Showing posts with label capital insufficiency. Show all posts
Showing posts with label capital insufficiency. Show all posts

Saturday, 25 April 2009

Quality check to weed out company with an insatiable demand for capital.

Quality check to weed out company with an insatiable demand for capital.

Benjamin Graham and followers placed great emphasis on financial strength, liquidity, debt coverage and so on. It was the tune of the times.

Credit analysis today continue to check all manner of coverage (e.g. interest coverage) and debt ratios, but for most companies reporting a profit, it maybe overkill.

Here are a few checks to provide a margin of safety and a further test of whether the company has an insatiable demand for capital:

1. Are current assets (besides cash) rising faster than the business is growing?

This ties to the asset productivity and turnover measures but it is worth one last check to see whether a company is buying business by extending too much credit.

More receivables result from extending credit.

Losing channel structure and supply chain battles (customers and distributors won't carry inventory; suppliers are making them carry more inventory) result in increased inventories.

In a soft construction environment, distributors and retailers like Home Depot and Lowe's simply aren't taking as much inventory, pushing it back up the supply chain.

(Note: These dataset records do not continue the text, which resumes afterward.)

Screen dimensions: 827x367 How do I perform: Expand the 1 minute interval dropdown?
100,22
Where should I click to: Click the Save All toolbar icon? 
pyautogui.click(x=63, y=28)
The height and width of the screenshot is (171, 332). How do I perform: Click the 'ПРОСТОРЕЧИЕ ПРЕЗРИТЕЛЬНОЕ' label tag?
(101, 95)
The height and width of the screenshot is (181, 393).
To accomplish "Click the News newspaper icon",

The main supplier's risk is greater capital requirements and expensive impairments downstream.

2. Is debt growing faster than the business growth?

Over a sustained period, debt rising faster than business growth is a problem.

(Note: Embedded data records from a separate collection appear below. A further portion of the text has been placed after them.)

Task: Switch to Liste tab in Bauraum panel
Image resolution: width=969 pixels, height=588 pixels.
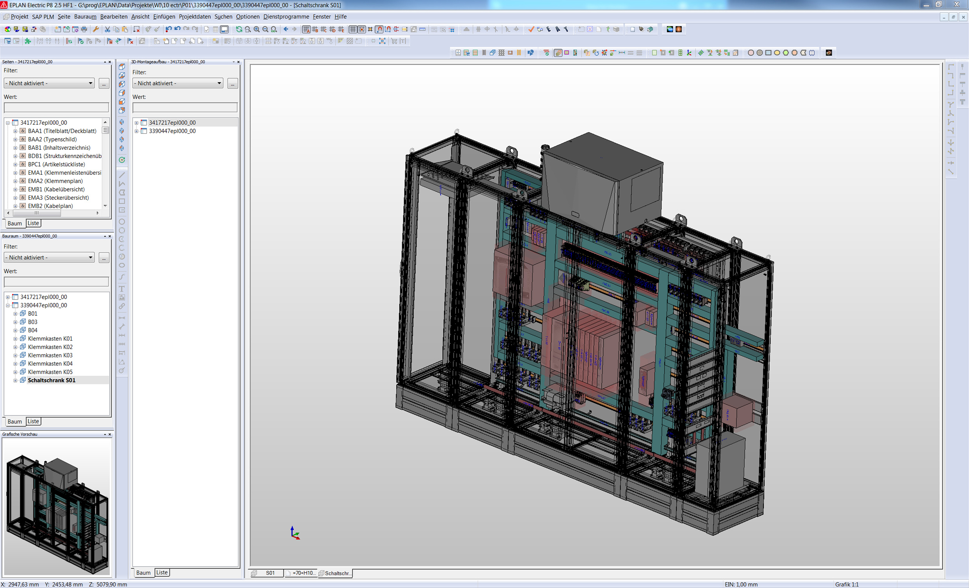Action: pos(33,421)
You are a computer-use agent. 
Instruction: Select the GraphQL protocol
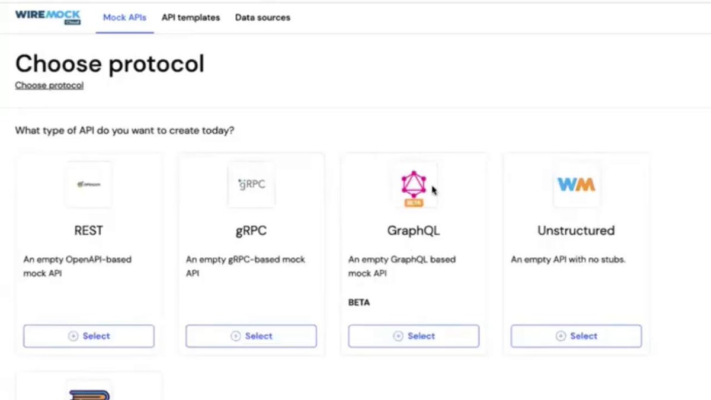[x=414, y=336]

If the owners won't kick in to grow the business, and if retained earnings aren't sufficient to meet growth, what does that tell you? The business is forced to seek capital.

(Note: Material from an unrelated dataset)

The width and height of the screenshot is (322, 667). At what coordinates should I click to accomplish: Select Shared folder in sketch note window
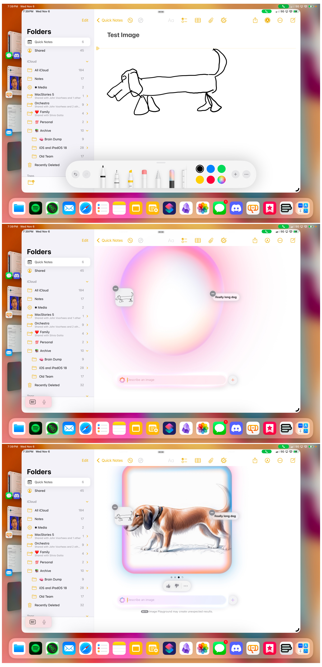click(40, 50)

3. Repeated trips to the financial markets?

If the business continually has to approach the capital markets (other than in startup phases), that again is a sign that internally generated earnings and cash flows are not sufficient.

Once in a while it is okay, but again one is looking to weed out chronic capital consumers.

Two important things in the capital structure of the business

Capital Structure

When looking at capital structure, try to determine two things:

1. Is the business a consumer or producer of capital? Does it constantly require capital infusions to build growth or replace assets? Warren Buffett - and many other value investors - shun businesses that cannot generate sufficient capital on their own. In fact, one of the guiding principles behind Berkshire Hathaway is the generation of excess capital by subsidiary businesses that can be deployed elsewhere.

2. Is the business properly leveraged? Overleveraged businesses are at risk and additionally burden earnings with interest payments. Under-leveraged businesses, while better than overleveraged, may not be maximizing potential returns to shareholders.

Friday, 24 April 2009

Capital-intensive and Capital-hungry companies

CAPITAL SUFFICIENCY

Capital-hungry companies are sometimes hard to detect, but there are a few obvious signs.

Companies in capital-intensive industries, such as manufacturing, transportation, or telecommunications, are likely suspects.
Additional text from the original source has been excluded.